**Your objective:** An exact transcription of all the entries below is required.

**** Input for this task ****

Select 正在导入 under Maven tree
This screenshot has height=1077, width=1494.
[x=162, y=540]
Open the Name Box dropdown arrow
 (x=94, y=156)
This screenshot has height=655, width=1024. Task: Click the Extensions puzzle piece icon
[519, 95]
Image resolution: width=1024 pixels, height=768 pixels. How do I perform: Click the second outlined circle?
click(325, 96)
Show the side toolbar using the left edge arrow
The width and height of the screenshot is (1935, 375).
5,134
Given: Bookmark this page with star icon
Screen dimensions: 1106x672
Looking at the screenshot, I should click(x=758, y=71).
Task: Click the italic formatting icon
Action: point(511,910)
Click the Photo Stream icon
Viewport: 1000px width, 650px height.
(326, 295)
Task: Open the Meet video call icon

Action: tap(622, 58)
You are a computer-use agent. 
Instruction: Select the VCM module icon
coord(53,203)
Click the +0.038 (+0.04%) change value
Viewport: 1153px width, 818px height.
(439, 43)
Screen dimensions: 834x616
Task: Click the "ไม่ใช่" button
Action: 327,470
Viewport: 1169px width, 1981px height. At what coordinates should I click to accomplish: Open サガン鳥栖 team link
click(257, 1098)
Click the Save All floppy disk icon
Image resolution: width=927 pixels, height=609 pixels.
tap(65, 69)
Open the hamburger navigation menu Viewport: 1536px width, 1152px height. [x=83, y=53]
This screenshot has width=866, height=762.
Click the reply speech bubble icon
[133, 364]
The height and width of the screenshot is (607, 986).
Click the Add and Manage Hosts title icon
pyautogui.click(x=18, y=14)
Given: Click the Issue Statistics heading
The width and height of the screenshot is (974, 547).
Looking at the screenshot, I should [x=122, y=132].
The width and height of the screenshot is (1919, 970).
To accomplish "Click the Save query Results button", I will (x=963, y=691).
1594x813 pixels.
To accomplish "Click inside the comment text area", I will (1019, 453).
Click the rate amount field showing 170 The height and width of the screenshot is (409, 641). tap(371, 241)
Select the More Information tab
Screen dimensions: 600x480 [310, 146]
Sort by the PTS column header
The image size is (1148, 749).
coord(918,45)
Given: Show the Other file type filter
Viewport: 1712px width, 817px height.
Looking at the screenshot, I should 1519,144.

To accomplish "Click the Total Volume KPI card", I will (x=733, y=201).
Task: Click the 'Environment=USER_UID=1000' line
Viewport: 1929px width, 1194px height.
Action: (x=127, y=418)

****

**Solution for this task:**
Select 正在导入 under Maven tree
This screenshot has height=1077, width=1494.
[x=162, y=540]
Open the Name Box dropdown arrow
 (x=94, y=156)
This screenshot has height=655, width=1024. Task: Click the Extensions puzzle piece icon
[519, 95]
Image resolution: width=1024 pixels, height=768 pixels. How do I perform: Click the second outlined circle?
click(325, 96)
Show the side toolbar using the left edge arrow
The width and height of the screenshot is (1935, 375).
5,134
Given: Bookmark this page with star icon
Screen dimensions: 1106x672
Looking at the screenshot, I should click(x=758, y=71).
Task: Click the italic formatting icon
Action: point(511,910)
Click the Photo Stream icon
Viewport: 1000px width, 650px height.
(326, 295)
Task: Open the Meet video call icon

Action: tap(622, 58)
You are a computer-use agent. 
Instruction: Select the VCM module icon
coord(53,203)
Click the +0.038 (+0.04%) change value
Viewport: 1153px width, 818px height.
(439, 43)
Screen dimensions: 834x616
Task: Click the "ไม่ใช่" button
Action: 327,470
Viewport: 1169px width, 1981px height. At what coordinates should I click to accomplish: Open サガン鳥栖 team link
click(257, 1098)
Click the Save All floppy disk icon
Image resolution: width=927 pixels, height=609 pixels.
tap(65, 69)
Open the hamburger navigation menu Viewport: 1536px width, 1152px height. [x=83, y=53]
This screenshot has width=866, height=762.
Click the reply speech bubble icon
[133, 364]
The height and width of the screenshot is (607, 986).
Click the Add and Manage Hosts title icon
pyautogui.click(x=18, y=14)
Given: Click the Issue Statistics heading
The width and height of the screenshot is (974, 547).
Looking at the screenshot, I should [x=122, y=132].
The width and height of the screenshot is (1919, 970).
To accomplish "Click the Save query Results button", I will (x=963, y=691).
1594x813 pixels.
To accomplish "Click inside the comment text area", I will (1019, 453).
Click the rate amount field showing 170 The height and width of the screenshot is (409, 641). tap(371, 241)
Select the More Information tab
Screen dimensions: 600x480 [310, 146]
Sort by the PTS column header
The image size is (1148, 749).
coord(918,45)
Given: Show the Other file type filter
Viewport: 1712px width, 817px height.
Looking at the screenshot, I should 1519,144.

To accomplish "Click the Total Volume KPI card", I will (x=733, y=201).
Task: Click the 'Environment=USER_UID=1000' line
Viewport: 1929px width, 1194px height.
Action: (x=127, y=418)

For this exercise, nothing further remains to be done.